Data records:
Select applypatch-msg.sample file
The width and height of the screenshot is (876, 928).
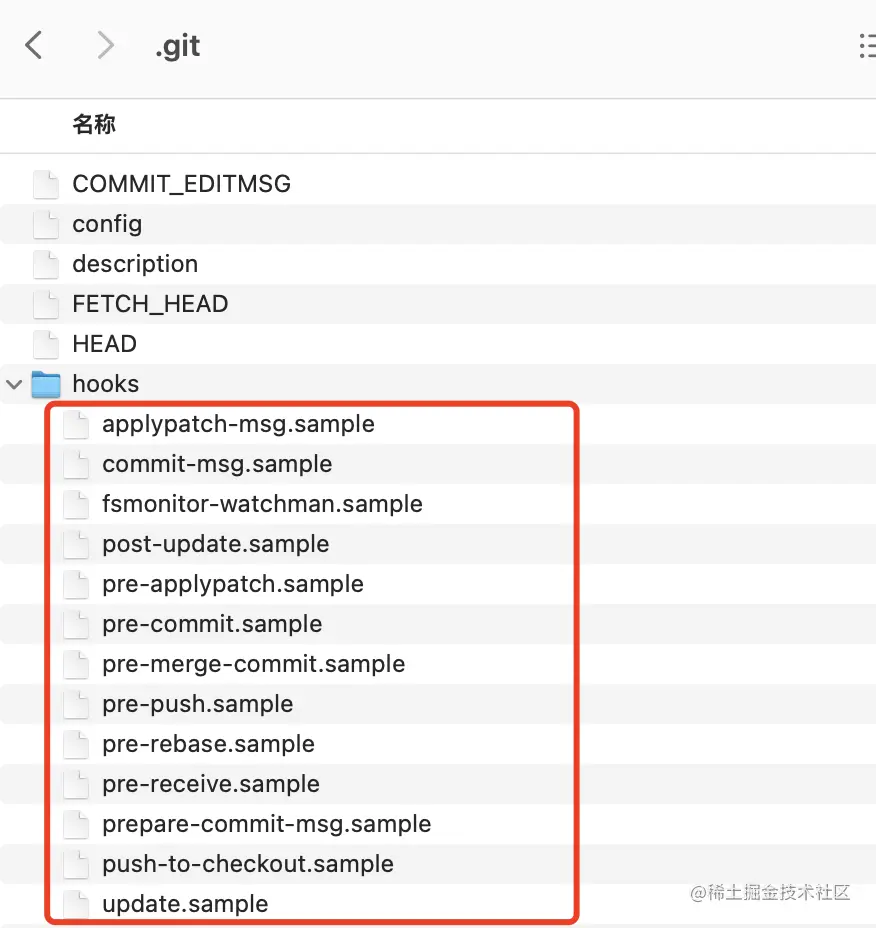coord(238,424)
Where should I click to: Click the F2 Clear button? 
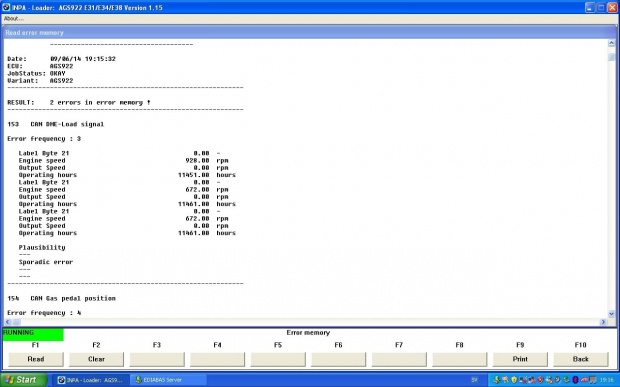tap(96, 359)
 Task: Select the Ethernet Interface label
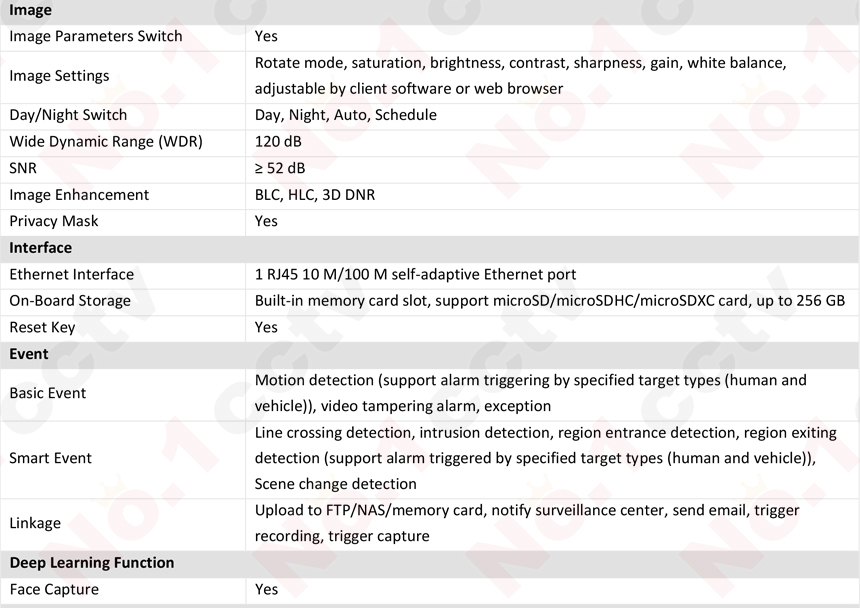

Aim of the exercise: Copy out, unchanged, the span of lines beginning with the one that includes "Where should I" and running through the final line of the material above. Leave the pictures out.

Reply:
Where should I click to: Click the F2 Clear button? 
tap(96, 359)
 Task: Select the Ethernet Interface label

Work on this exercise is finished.